• EXERCISE OBJECTIVE: Each entry must be returned exactly. None may be omitted.
● ● ● ● ●
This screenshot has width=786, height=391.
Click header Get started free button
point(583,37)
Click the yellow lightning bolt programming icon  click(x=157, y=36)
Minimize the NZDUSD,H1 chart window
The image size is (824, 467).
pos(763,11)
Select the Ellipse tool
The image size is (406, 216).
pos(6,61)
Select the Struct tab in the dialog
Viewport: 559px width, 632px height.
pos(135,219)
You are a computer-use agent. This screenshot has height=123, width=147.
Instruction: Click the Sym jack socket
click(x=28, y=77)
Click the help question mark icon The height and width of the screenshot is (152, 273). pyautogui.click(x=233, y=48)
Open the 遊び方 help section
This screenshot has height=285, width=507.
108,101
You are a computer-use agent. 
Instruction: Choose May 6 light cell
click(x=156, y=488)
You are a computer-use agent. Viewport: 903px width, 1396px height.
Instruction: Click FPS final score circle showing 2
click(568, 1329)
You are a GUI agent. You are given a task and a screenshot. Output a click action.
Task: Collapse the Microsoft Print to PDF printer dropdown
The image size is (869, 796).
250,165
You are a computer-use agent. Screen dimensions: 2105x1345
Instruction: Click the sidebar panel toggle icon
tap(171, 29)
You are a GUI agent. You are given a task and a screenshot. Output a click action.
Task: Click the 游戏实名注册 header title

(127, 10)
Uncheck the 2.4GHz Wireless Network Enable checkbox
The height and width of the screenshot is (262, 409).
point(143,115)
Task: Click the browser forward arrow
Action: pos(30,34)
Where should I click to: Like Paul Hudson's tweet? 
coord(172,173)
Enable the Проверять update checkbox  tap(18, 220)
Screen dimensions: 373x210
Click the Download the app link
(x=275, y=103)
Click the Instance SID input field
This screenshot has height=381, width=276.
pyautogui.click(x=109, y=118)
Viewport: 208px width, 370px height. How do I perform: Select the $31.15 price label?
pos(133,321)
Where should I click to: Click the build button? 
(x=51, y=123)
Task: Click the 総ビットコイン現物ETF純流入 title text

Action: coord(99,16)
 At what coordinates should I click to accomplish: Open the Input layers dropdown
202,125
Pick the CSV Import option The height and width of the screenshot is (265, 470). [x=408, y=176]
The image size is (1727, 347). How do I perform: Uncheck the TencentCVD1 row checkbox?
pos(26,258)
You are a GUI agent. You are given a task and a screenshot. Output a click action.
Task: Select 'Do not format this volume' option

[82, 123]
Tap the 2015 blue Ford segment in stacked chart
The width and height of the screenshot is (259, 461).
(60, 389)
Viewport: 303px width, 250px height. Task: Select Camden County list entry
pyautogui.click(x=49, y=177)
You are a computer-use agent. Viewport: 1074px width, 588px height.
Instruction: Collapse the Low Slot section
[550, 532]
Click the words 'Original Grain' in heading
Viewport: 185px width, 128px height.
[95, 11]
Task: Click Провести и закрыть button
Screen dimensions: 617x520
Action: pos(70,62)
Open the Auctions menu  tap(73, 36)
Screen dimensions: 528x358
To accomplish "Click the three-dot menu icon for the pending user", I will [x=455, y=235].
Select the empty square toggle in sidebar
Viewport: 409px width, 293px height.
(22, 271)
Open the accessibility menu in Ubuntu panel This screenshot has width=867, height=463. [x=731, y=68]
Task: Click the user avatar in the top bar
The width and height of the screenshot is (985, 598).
● ● ● ● ●
• EXERCISE SOLUTION:
This screenshot has width=786, height=391.
Click header Get started free button
point(583,37)
Click the yellow lightning bolt programming icon  click(x=157, y=36)
Minimize the NZDUSD,H1 chart window
The image size is (824, 467).
pos(763,11)
Select the Ellipse tool
The image size is (406, 216).
pos(6,61)
Select the Struct tab in the dialog
Viewport: 559px width, 632px height.
pos(135,219)
You are a computer-use agent. This screenshot has height=123, width=147.
Instruction: Click the Sym jack socket
click(x=28, y=77)
Click the help question mark icon The height and width of the screenshot is (152, 273). pyautogui.click(x=233, y=48)
Open the 遊び方 help section
This screenshot has height=285, width=507.
108,101
You are a computer-use agent. 
Instruction: Choose May 6 light cell
click(x=156, y=488)
You are a computer-use agent. Viewport: 903px width, 1396px height.
Instruction: Click FPS final score circle showing 2
click(568, 1329)
You are a GUI agent. You are given a task and a screenshot. Output a click action.
Task: Collapse the Microsoft Print to PDF printer dropdown
The image size is (869, 796).
250,165
You are a computer-use agent. Screen dimensions: 2105x1345
Instruction: Click the sidebar panel toggle icon
tap(171, 29)
You are a GUI agent. You are given a task and a screenshot. Output a click action.
Task: Click the 游戏实名注册 header title

(127, 10)
Uncheck the 2.4GHz Wireless Network Enable checkbox
The height and width of the screenshot is (262, 409).
point(143,115)
Task: Click the browser forward arrow
Action: pos(30,34)
Where should I click to: Like Paul Hudson's tweet? 
coord(172,173)
Enable the Проверять update checkbox  tap(18, 220)
Screen dimensions: 373x210
Click the Download the app link
(x=275, y=103)
Click the Instance SID input field
This screenshot has height=381, width=276.
pyautogui.click(x=109, y=118)
Viewport: 208px width, 370px height. How do I perform: Select the $31.15 price label?
pos(133,321)
Where should I click to: Click the build button? 
(x=51, y=123)
Task: Click the 総ビットコイン現物ETF純流入 title text

Action: coord(99,16)
 At what coordinates should I click to accomplish: Open the Input layers dropdown
202,125
Pick the CSV Import option The height and width of the screenshot is (265, 470). [x=408, y=176]
The image size is (1727, 347). How do I perform: Uncheck the TencentCVD1 row checkbox?
pos(26,258)
You are a GUI agent. You are given a task and a screenshot. Output a click action.
Task: Select 'Do not format this volume' option

[82, 123]
Tap the 2015 blue Ford segment in stacked chart
The width and height of the screenshot is (259, 461).
(60, 389)
Viewport: 303px width, 250px height. Task: Select Camden County list entry
pyautogui.click(x=49, y=177)
You are a computer-use agent. Viewport: 1074px width, 588px height.
Instruction: Collapse the Low Slot section
[550, 532]
Click the words 'Original Grain' in heading
Viewport: 185px width, 128px height.
[95, 11]
Task: Click Провести и закрыть button
Screen dimensions: 617x520
Action: pos(70,62)
Open the Auctions menu  tap(73, 36)
Screen dimensions: 528x358
To accomplish "Click the three-dot menu icon for the pending user", I will [x=455, y=235].
Select the empty square toggle in sidebar
Viewport: 409px width, 293px height.
(22, 271)
Open the accessibility menu in Ubuntu panel This screenshot has width=867, height=463. [x=731, y=68]
Task: Click the user avatar in the top bar
The width and height of the screenshot is (985, 598).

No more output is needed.